▶ _Input material_
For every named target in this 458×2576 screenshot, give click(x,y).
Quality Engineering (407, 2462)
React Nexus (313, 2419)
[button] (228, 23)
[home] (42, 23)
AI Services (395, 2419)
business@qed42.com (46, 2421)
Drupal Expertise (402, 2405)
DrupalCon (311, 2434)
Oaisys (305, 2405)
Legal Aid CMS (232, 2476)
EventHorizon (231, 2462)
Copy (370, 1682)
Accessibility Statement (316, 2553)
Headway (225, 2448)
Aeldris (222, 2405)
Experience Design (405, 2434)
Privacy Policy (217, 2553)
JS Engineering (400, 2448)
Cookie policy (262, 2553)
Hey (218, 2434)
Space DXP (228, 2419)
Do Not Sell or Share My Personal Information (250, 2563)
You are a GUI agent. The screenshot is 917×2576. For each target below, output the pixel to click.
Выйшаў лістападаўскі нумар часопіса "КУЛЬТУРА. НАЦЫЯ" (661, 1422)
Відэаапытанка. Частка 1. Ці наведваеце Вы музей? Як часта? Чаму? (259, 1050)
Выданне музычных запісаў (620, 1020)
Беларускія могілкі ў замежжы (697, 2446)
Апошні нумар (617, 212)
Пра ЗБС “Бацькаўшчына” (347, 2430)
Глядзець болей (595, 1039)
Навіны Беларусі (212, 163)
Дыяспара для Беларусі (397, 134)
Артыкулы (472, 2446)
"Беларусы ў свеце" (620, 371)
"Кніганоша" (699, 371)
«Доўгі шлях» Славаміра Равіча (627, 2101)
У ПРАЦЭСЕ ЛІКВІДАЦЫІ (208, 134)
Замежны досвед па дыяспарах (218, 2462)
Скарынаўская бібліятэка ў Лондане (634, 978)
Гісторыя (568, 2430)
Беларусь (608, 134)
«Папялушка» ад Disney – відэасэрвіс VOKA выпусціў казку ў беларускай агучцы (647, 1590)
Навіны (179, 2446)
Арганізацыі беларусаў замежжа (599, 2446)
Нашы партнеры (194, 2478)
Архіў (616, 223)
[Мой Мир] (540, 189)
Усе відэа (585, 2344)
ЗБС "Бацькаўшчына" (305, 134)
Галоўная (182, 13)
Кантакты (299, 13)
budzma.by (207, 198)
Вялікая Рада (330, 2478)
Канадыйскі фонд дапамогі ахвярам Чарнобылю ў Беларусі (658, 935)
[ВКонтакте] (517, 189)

▶ _What you need to do_
Return each entry exactly. Leave none out.

▶ _Solution for this problem_
For every named target in this 458×2576 screenshot, give click(x,y).
Quality Engineering (407, 2462)
React Nexus (313, 2419)
[button] (228, 23)
[home] (42, 23)
AI Services (395, 2419)
business@qed42.com (46, 2421)
Drupal Expertise (402, 2405)
DrupalCon (311, 2434)
Oaisys (305, 2405)
Legal Aid CMS (232, 2476)
EventHorizon (231, 2462)
Copy (370, 1682)
Accessibility Statement (316, 2553)
Headway (225, 2448)
Aeldris (222, 2405)
Experience Design (405, 2434)
Privacy Policy (217, 2553)
JS Engineering (400, 2448)
Cookie policy (262, 2553)
Hey (218, 2434)
Space DXP (228, 2419)
Do Not Sell or Share My Personal Information (250, 2563)
You are a GUI agent. The screenshot is 917×2576. For each target below, output the pixel to click.
Выйшаў лістападаўскі нумар часопіса "КУЛЬТУРА. НАЦЫЯ" (661, 1422)
Відэаапытанка. Частка 1. Ці наведваеце Вы музей? Як часта? Чаму? (259, 1050)
Выданне музычных запісаў (620, 1020)
Беларускія могілкі ў замежжы (697, 2446)
Апошні нумар (617, 212)
Пра ЗБС “Бацькаўшчына” (347, 2430)
Глядзець болей (595, 1039)
Навіны Беларусі (212, 163)
Дыяспара для Беларусі (397, 134)
Артыкулы (472, 2446)
"Беларусы ў свеце" (620, 371)
"Кніганоша" (699, 371)
«Доўгі шлях» Славаміра Равіча (627, 2101)
У ПРАЦЭСЕ ЛІКВІДАЦЫІ (208, 134)
Замежны досвед па дыяспарах (218, 2462)
Скарынаўская бібліятэка ў Лондане (634, 978)
Гісторыя (568, 2430)
Беларусь (608, 134)
«Папялушка» ад Disney – відэасэрвіс VOKA выпусціў казку ў беларускай агучцы (647, 1590)
Навіны (179, 2446)
Арганізацыі беларусаў замежжа (599, 2446)
Нашы партнеры (194, 2478)
Архіў (616, 223)
[Мой Мир] (540, 189)
Усе відэа (585, 2344)
ЗБС "Бацькаўшчына" (305, 134)
Галоўная (182, 13)
Кантакты (299, 13)
budzma.by (207, 198)
Вялікая Рада (330, 2478)
Канадыйскі фонд дапамогі ахвярам Чарнобылю ў Беларусі (658, 935)
[ВКонтакте] (517, 189)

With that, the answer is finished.